EXERCISE INSTRUCTIONS: Return the entire listing exactly, leaving nothing out.

++++ SOURCE INFORMATION

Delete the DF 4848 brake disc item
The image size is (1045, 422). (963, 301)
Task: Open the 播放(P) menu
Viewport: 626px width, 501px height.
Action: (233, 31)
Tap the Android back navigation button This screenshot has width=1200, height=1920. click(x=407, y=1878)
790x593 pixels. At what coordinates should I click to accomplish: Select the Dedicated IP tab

++++++++

RESULT:
Delete the DF 4848 brake disc item
The image size is (1045, 422). (963, 301)
Task: Open the 播放(P) menu
Viewport: 626px width, 501px height.
Action: (233, 31)
Tap the Android back navigation button This screenshot has width=1200, height=1920. click(x=407, y=1878)
790x593 pixels. At what coordinates should I click to accomplish: Select the Dedicated IP tab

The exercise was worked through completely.